A bit of background: I am a 34 and a half year old Black woman from Texas. I live in Miami now, am a proud Howard University graduate (The REAL HU!) where I studied exactly what my parents wanted me to study. I never worked because I was always supposed to go to law school…which I never wanted to do. I graduated with honors, came home for a year, and then ended up in Los Angeles less than one year after my father suddenly died with law books and law school loans out of my ass. And then I quit. Just walked the fcuk away after a year and a summer and never looked back. Ifinished my first year with a near nervous breakdown, average-ish grades, and no fcuking clue about what I was actually supposed to do with my life. I spent my entire life being such a great student that I had no idea how to be an adult.
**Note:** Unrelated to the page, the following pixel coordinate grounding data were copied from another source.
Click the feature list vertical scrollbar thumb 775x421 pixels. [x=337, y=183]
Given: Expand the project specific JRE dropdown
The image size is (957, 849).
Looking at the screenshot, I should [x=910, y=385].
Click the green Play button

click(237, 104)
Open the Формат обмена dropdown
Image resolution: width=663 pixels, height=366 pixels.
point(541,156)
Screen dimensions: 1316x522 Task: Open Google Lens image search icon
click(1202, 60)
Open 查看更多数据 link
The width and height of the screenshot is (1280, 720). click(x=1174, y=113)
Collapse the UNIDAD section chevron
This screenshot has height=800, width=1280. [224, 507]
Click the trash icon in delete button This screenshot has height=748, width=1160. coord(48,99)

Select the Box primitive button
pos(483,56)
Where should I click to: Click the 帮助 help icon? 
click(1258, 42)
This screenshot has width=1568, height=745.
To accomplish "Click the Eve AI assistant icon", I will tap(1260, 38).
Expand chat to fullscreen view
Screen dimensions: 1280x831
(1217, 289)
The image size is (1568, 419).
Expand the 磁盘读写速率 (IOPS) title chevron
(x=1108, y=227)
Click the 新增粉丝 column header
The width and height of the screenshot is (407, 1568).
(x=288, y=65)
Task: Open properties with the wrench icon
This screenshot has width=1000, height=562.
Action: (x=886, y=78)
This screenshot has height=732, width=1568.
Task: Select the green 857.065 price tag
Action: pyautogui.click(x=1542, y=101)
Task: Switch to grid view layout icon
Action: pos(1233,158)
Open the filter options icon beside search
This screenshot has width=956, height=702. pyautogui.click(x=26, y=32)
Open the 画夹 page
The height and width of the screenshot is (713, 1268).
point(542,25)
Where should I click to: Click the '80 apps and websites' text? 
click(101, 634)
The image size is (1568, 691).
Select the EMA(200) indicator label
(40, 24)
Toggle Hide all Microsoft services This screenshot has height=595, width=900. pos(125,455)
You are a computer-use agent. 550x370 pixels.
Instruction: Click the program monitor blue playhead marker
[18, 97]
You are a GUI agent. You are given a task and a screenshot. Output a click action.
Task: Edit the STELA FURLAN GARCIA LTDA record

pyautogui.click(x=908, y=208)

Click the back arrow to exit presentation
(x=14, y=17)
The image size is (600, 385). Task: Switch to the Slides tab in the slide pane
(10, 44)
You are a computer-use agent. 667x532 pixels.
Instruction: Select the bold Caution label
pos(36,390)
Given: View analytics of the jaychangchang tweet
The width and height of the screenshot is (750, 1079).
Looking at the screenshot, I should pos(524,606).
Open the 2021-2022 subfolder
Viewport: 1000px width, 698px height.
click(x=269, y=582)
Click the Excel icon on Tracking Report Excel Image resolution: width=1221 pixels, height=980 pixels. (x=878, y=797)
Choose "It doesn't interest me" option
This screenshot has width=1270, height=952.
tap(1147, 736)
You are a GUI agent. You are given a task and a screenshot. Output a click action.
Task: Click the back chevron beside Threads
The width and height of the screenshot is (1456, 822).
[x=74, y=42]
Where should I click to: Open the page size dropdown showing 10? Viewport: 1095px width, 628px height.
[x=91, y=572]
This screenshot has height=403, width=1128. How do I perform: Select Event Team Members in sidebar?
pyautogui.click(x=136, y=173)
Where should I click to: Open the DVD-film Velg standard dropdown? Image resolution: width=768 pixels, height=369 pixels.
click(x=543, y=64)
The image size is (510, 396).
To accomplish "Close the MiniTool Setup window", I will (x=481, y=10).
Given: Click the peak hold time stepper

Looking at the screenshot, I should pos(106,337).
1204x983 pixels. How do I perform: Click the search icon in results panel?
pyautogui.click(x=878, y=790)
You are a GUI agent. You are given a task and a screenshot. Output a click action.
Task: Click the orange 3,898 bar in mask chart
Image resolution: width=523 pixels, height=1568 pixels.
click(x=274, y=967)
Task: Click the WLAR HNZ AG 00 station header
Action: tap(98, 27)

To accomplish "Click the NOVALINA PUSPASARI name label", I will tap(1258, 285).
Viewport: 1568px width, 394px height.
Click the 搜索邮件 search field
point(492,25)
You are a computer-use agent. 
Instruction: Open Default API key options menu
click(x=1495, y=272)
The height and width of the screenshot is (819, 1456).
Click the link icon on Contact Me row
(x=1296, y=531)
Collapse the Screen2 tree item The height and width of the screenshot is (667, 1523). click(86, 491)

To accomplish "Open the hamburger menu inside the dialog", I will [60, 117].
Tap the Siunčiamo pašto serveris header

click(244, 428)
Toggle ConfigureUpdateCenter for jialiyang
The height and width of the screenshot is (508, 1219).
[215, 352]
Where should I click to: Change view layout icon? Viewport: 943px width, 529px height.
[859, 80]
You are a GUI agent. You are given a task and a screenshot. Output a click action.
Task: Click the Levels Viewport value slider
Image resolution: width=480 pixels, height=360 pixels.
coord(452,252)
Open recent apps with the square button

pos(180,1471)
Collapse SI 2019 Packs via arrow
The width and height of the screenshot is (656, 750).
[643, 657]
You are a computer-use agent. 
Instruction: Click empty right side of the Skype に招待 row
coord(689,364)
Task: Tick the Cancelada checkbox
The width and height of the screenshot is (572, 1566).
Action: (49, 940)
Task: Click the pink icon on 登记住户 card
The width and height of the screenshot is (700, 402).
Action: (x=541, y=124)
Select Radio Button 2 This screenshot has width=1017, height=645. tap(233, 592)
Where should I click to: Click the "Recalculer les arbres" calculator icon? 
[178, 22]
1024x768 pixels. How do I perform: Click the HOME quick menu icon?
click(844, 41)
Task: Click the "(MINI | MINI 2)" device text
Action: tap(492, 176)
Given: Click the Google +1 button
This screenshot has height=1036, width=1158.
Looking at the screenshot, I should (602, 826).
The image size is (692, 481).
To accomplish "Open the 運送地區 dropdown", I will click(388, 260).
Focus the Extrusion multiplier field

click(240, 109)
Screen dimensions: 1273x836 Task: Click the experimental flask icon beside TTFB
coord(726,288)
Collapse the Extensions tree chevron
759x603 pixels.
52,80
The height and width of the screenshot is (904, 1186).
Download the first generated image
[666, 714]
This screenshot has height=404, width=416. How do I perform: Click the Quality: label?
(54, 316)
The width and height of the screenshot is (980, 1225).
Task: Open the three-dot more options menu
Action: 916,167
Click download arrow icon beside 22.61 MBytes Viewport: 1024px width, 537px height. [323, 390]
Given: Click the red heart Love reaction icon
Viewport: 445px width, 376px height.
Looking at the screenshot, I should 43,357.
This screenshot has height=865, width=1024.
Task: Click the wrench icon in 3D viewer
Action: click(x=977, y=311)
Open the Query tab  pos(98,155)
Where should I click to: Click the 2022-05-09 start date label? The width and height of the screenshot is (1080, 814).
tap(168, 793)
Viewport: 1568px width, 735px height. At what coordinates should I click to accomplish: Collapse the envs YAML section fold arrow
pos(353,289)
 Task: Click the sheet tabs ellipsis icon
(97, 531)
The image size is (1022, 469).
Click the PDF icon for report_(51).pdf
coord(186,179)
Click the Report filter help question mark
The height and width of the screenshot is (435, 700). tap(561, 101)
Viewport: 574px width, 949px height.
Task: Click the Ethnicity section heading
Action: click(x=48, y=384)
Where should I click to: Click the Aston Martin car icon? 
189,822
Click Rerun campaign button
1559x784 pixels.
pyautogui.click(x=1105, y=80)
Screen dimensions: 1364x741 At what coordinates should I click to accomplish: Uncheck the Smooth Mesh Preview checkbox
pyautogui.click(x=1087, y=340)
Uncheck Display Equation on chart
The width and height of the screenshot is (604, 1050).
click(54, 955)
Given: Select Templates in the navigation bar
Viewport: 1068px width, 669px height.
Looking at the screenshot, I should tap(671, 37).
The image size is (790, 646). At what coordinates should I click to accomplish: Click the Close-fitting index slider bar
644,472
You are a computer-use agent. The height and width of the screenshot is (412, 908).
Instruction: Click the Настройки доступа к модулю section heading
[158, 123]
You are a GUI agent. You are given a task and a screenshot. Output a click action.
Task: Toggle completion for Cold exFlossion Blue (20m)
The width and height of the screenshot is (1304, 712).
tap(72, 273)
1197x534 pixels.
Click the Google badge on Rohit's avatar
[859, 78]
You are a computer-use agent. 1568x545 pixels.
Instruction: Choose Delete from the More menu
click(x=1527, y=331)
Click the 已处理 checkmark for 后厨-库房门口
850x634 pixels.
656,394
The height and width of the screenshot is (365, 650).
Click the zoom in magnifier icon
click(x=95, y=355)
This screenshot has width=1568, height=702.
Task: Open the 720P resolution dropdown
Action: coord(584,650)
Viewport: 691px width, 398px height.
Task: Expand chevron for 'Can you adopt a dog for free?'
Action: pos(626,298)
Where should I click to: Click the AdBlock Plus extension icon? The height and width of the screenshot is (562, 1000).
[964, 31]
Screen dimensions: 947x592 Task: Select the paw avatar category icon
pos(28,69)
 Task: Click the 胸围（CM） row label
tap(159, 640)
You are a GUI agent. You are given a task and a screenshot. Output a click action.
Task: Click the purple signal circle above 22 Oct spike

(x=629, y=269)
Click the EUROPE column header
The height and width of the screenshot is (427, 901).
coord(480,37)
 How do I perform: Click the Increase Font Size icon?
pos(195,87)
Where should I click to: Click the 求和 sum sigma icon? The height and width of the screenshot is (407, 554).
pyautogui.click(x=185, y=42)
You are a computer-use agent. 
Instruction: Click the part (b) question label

So then I started to make every bad decision that should have been made in undergrad as an adult. I got into debt, worked jobs I hated for less money than I should have been making, I traveled, I fell in love and lost myself, fell out of love and numbed myself. I moved thinking I could outrun my problems, but the way interest compounds on your problems means that eventually they catch up to you and it is never pleasant when that happens. Which brings me to this very moment. Sitting at my dining room table desperately trying to figure out what comes next. How does a person make such a dramatic life turn that they look back in five years after they have a book deal, new career, loving family, etc. and say that these dark times were worth it? Were necessary? For this lady here – she starts a blog. A place to draw in a tribe of other people just trying to sort it all out. One day at a time. One glass of wine at a time. I don’t know what my greatness is or how to help other people find theirs. But I can be open and honest and painfully exposed and hopefully we can all help each other figure out how to take the next steps into our Greatness.

And this shyt ain’t easy. I am an extremely private person on Social Media – I have a private Facebook page, don’t use SnapChat, I refuse to Tweet, etc. because I don’t like people seeing just how imperfect I am. My thighs touch and all of my 5’10” of height is in my upper-body. That is imperfect enough for the common person to see, as far as I am concerned. I mean, do you really want to let people into your thoughts, fears, insecurities, inappropriate and off-color jokes and open yourself up to their ridicule, their ire, their conflicting opinions? Do you? DO YOU REALLY?!? You have to be drinking pretty heavily from the Fcuk It Bucket to decide to do this, but if there’s one thing I do well it is drink <shrug>.

So here we are…wherever ‘here’ is supposed to be. The inaugural post for Cheaper Than Therapy – the blog where I will talk about real life shyt because blogging is cheaper than seeing an actual therapist. It’s also less destructive than drinking a bottle of Chardonnay a night while trying to figure out where it all went so terribly wrong and how do you make everything fall into place without movie magic or three wishes from a creepy genie in a bottle.

So many questions. So many random thoughts running through my head at any given part of my day. So many overwhelming feelings paired with underwhelming results to sort through. How did I get to be 34 years old, unwed, single af, and have no kids except for my furbaby? Where did my time go?  What is my passion and how do I harness it to make money off of it without actually having to get up everyday for work making someone else rich or their dreams come true? How do I change careers? Do I relocate again and keep running? Where would I go? How do some people have so much money to travel at my age and I am trying to clip coupons for my weekly Aldi shopping trip to save money for my monthly Target run? How are some people on the Gram and SnapChat looking like they’re living their Best Lives EVER and I am watching HGTV on a Saturday night trying to figure out how a 24 year old recent graduate can afford a mortgage on a $500,000 house when I am just one of the lucky few in Miami to not need a roommate?

Guess it’s time to start figuring out what next with the help of my ancient MacBook Air, my innermost thoughts/jokes/fears/confusion, and my bottle <ahem> glass of vino. I most assuredly cannot be the only person who has no fcuking clue what they’re doing, but like I said before…blogging is a helluva lot Cheaper Than Therapy.